_Extracted records_
· · · · · · ·

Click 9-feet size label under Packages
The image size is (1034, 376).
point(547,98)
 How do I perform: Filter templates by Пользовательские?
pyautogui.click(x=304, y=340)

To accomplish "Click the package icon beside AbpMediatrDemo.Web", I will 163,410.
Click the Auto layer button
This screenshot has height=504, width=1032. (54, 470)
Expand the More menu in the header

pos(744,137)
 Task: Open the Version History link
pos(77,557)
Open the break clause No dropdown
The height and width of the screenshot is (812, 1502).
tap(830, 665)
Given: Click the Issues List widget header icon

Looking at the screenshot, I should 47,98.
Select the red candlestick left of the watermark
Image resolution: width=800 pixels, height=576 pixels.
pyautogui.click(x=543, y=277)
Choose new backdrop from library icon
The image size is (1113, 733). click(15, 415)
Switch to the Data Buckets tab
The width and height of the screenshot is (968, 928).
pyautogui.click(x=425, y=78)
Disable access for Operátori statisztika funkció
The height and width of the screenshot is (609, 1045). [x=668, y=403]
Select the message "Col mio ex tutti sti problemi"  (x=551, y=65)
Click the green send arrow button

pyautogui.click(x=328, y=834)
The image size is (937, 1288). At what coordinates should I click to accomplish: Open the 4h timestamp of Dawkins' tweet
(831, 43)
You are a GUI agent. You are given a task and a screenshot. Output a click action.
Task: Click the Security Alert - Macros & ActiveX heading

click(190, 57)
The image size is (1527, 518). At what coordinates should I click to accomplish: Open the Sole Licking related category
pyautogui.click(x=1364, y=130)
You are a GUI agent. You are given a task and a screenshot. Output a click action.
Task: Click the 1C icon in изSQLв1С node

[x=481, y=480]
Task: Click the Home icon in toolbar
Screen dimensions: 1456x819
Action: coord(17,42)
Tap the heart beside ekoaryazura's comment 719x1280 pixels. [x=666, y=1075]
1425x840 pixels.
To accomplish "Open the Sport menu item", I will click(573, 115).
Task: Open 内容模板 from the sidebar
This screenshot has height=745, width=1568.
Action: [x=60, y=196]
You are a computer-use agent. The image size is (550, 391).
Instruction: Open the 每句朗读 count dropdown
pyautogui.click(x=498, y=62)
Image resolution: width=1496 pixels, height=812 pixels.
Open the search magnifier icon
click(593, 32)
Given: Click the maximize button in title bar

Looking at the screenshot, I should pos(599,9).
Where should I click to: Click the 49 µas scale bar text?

· · · · · · ·

_Set task_
Rewrite every line of the material above as a Markdown table with the columns Row and Line, numbering the rows and leaving out the blank lines.

_Answer to this exercise_
| Row | Line |
|---|---|
| 1 | Click 9-feet size label under Packages |
| 2 | The image size is (1034, 376). |
| 3 | point(547,98) |
| 4 |  How do I perform: Filter templates by Пользовательские? |
| 5 | pyautogui.click(x=304, y=340) |
| 6 | To accomplish "Click the package icon beside AbpMediatrDemo.Web", I will 163,410. |
| 7 | Click the Auto layer button |
| 8 | This screenshot has height=504, width=1032. (54, 470) |
| 9 | Expand the More menu in the header |
| 10 | pos(744,137) |
| 11 |  Task: Open the Version History link |
| 12 | pos(77,557) |
| 13 | Open the break clause No dropdown |
| 14 | The height and width of the screenshot is (812, 1502). |
| 15 | tap(830, 665) |
| 16 | Given: Click the Issues List widget header icon |
| 17 | Looking at the screenshot, I should 47,98. |
| 18 | Select the red candlestick left of the watermark |
| 19 | Image resolution: width=800 pixels, height=576 pixels. |
| 20 | pyautogui.click(x=543, y=277) |
| 21 | Choose new backdrop from library icon |
| 22 | The image size is (1113, 733). click(15, 415) |
| 23 | Switch to the Data Buckets tab |
| 24 | The width and height of the screenshot is (968, 928). |
| 25 | pyautogui.click(x=425, y=78) |
| 26 | Disable access for Operátori statisztika funkció |
| 27 | The height and width of the screenshot is (609, 1045). [x=668, y=403] |
| 28 | Select the message "Col mio ex tutti sti problemi"  (x=551, y=65) |
| 29 | Click the green send arrow button |
| 30 | pyautogui.click(x=328, y=834) |
| 31 | The image size is (937, 1288). At what coordinates should I click to accomplish: Open the 4h timestamp of Dawkins' tweet |
| 32 | (831, 43) |
| 33 | You are a GUI agent. You are given a task and a screenshot. Output a click action. |
| 34 | Task: Click the Security Alert - Macros & ActiveX heading |
| 35 | click(190, 57) |
| 36 | The image size is (1527, 518). At what coordinates should I click to accomplish: Open the Sole Licking related category |
| 37 | pyautogui.click(x=1364, y=130) |
| 38 | You are a GUI agent. You are given a task and a screenshot. Output a click action. |
| 39 | Task: Click the 1C icon in изSQLв1С node |
| 40 | [x=481, y=480] |
| 41 | Task: Click the Home icon in toolbar |
| 42 | Screen dimensions: 1456x819 |
| 43 | Action: coord(17,42) |
| 44 | Tap the heart beside ekoaryazura's comment 719x1280 pixels. [x=666, y=1075] |
| 45 | 1425x840 pixels. |
| 46 | To accomplish "Open the Sport menu item", I will click(573, 115). |
| 47 | Task: Open 内容模板 from the sidebar |
| 48 | This screenshot has height=745, width=1568. |
| 49 | Action: [x=60, y=196] |
| 50 | You are a computer-use agent. The image size is (550, 391). |
| 51 | Instruction: Open the 每句朗读 count dropdown |
| 52 | pyautogui.click(x=498, y=62) |
| 53 | Image resolution: width=1496 pixels, height=812 pixels. |
| 54 | Open the search magnifier icon |
| 55 | click(593, 32) |
| 56 | Given: Click the maximize button in title bar |
| 57 | Looking at the screenshot, I should pos(599,9). |
| 58 | Where should I click to: Click the 49 µas scale bar text? |